As Starrett entered the 1990s, net sales, which had reached a peak of $201.6 million during fiscal 1990, fell to $174.8 million three years later. Net earnings dropped from $18.8 million to $8.7 million over this period. In the 1993 annual report, Douglas Starrett deemed 1990 “the year of the largest federal tax increase in history” and went on to say that “because of that tax increase, the economy has gone downhill ever since.” Sales increased slightly to $180.2 million and earnings to $9 million in fiscal 1994. The mid-1990s held even more promise for Starrett; during the first nine months of 1995, sales rose from $133 million to $156.2 million and net income from $5.7 million to $8.8 million.
Among the products being manufactured by Starrett in the 1990s were precision tools, tape measures, levels, electronic gages, dial indicators, gage blocks, digital readout measuring tools, granite surface plants, optical measuring projectors, coordinate measuring machines, vices, Ml lubricant, hacksaw blades, hole saws, band saw blades, jigsaw blades, reciprocating saw blades, and precision ground flat stock. Subsidiaries in Brazil and Scotland were making hacksaw and band saw blades and a limited line of precision tools and measuring tapes. These foreign operations accounted for 26 percent of the company’s sales in 1994. One retailer, Sears, accounted for about 11 percent of the company’s sales.
The factory in Athol, on about 15 acres of company-owned land, remained Starrett’s principal plant, with 25 buildings and about 535,000 square feet of production and storage area. The Granite Surface Plate Division and Coordinate Measuring Machine Division resided in the Mount Airy facility. The Webber Gage Division owned and occupied two buildings in Cleveland. The Evans Rule Division owned and occupied a building in North Charleston, South Carolina, and leased manufacturing space in Mayaguez, Puerto Rico. The Level Division owned and occupied a building in Alum Bank, Pennsylvania. The Advanced Technology Division occupied leased facilities in Gardner, Massachusetts.
Starrett’s Brazilian subsidiary owned and occupied a facility in Itu, Brazil. The Scottish subsidiary owned a manufacturing plant in Jedburgh, Scotland, and also leased manufacturing space in Skipton, England. The Canadian subsidiary owned and occupied a building in Toronto. There were also Starrett-owned warehouse/sales offices in Atlanta, Georgia; Buena Park, California; Elmhurst, Illinois; and Farmington Hills, Michigan. Two granite quarries owned by Starrett in North Carolina were sold during fiscal 1994.

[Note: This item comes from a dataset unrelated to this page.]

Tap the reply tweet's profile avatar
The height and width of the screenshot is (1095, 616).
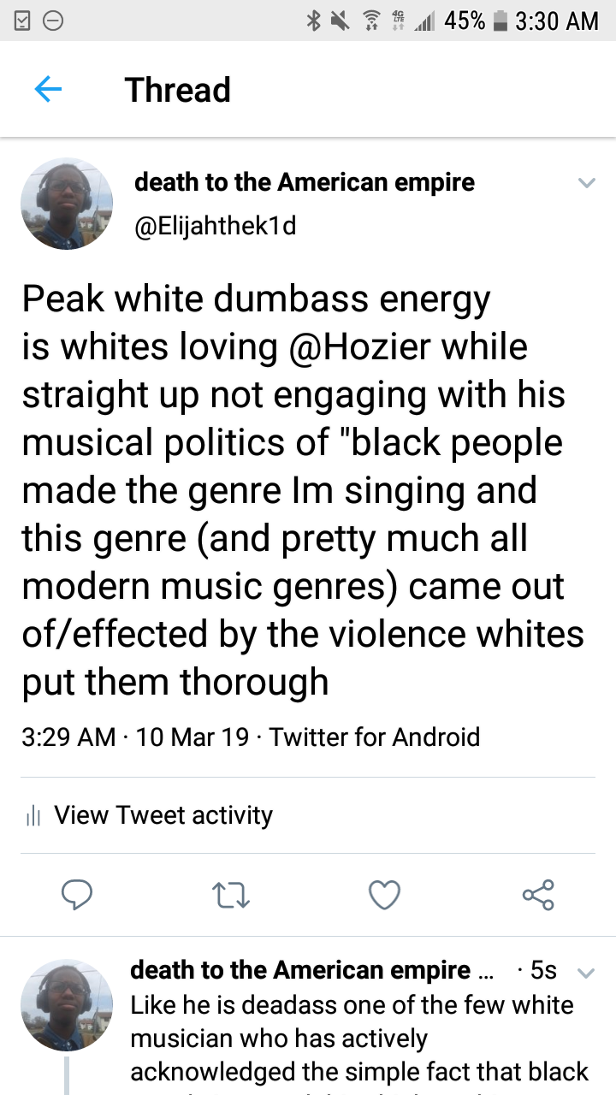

Owners and directors of L.S. Starrett Co. controlled 6.9 percent of the voting power in 1994. The president’s son Douglas A. Starrett, 42 in 1994, became executive vice-president of the company in 1985. Employee benefit plans accounted for about 17 percent of Starrett’s shares of common stock in 1994, according to a Standard & Poor’s report; however, the company’s annual report declared that present and former employees held about one-half of the outstanding stock. Starrett’s long-term debt was $10.8 million.
Principal Subsidiaries: Evans Rule Co., Inc.; Level Industries, Inc.; The L.S. Starrett Co. Ltd. (Scotland); The L.S. Starrett Co. of Canada Ltd; The L.S. Starrett International Co. (Barbados); Starrett Industria e Commercio Ltda. (Brazil); Starrett Securities Corp.
Further Reading
Baldwin, William, “The Antique Shop in Athol,” Forbes, November 4, 1985, pp. 54, 58.

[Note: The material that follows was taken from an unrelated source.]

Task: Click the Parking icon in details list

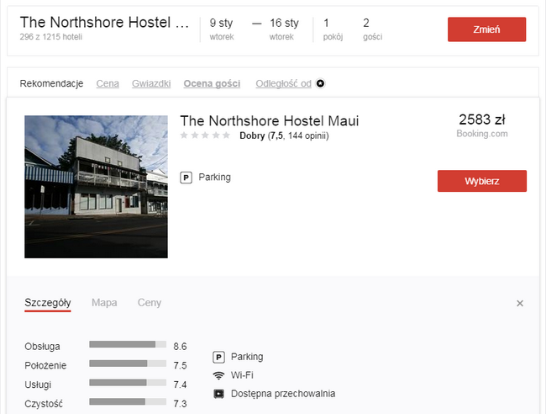Action: [218, 357]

Crane, Ellery Bicknell, ed., History of Worcester County Massachusetts, Vol. 2, New York and Chicago: Lewis Historical Publishing Co., 1924, pp. 79–80, 829, 845–846.
McLaughlin, Mark, “The Tales of Two Survivors,” New England Business, September 21, 1987, pp. 11, 13, 15–16.
Mitman, Carl W., “Starrett, Laroy S.” in Dictionary of American Biography, Vol. 17, New York: Scribner’s, 1943, pp. 535–536.
The Starrett Story, Athol, Mass.: L.S. Starrett Co., 1991.